TEXT EXCERPT:
_ _ _ _

FX Weekly Strategy: March 24th-28th

JPY still has potential for gains unless market sentiment improves
EUR may get some support from PMIs
US PMI, trade and confidence data has potential for more impact than usual
GBP may be vulnerable to CPI and fiscal update
AUD tone has weakened but big picture still looks positive
The USD stabilized last week after the losses seen in the previous couple of weeks, helped by some modest contraction in yield spreads versus the EUR and a less risk positive tone to equity markets. However, the USD recovery against the JPY was harder to justify, with no movement in yield spreads in the USD’s favour, and with risk appetite softening by the end of the week, there looks to be scope for renewed JPY gains in the coming week.

_ _ _ _

Resume the FX weekly strategy note after its last sentence, keeping the same analytical tone.

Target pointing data
_ _ _ _

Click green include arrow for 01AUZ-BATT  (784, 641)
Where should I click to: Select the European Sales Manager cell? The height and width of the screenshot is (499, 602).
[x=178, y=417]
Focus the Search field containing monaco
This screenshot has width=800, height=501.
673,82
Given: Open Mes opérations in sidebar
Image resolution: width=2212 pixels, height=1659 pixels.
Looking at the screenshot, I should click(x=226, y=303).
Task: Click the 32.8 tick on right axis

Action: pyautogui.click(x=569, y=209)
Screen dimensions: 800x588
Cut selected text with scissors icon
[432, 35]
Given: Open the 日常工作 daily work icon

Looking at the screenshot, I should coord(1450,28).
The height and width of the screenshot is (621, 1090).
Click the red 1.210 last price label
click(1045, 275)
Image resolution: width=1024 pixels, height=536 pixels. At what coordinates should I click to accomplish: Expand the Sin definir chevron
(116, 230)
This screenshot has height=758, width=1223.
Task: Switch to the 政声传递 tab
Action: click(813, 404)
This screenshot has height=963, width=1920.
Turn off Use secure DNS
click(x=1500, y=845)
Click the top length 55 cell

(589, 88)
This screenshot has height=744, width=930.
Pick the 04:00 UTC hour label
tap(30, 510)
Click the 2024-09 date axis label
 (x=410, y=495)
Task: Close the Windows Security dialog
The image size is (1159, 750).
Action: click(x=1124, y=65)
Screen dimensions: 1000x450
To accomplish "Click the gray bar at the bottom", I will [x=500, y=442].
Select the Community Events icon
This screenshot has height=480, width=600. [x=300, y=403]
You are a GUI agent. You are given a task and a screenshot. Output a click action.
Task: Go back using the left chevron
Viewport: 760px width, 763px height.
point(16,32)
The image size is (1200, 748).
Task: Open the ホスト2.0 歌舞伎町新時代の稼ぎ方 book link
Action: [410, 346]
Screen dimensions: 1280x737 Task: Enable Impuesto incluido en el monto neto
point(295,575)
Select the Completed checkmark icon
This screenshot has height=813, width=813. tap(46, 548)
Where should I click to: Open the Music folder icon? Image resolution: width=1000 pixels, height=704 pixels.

_ _ _ _

WRITTEN ANSWER:
US data would normally be considered mostly second tier, but could have more impact than usual given the uncertainty around US economic prospects. The PMI data on Monday will be of interest in both the US and Europe. The US data saw a sharp drop in the services index in February and consequently in the composite index despite a strong rise in the manufacturing index. Both will likely see corrections in the opposite direction, and if so this should be modestly USD positive as the impact of a stronger services sector will dominate the composite index. The Eurozone PMIs are normally more of a focus, and there are prospects of a pick-up given the expectations of increased European government spending. This suggests a generally more positive tone which might mean some strength in the higher yielders and a weaker JPY, although as we note above, the JPY is coming from a low starting point so the JPY downside seems quite limited. Of course, while stronger numbers are our central view, there would be more sensitivity to weaker US data in particular, in which case there is likely to be a more substantial JPY move higher.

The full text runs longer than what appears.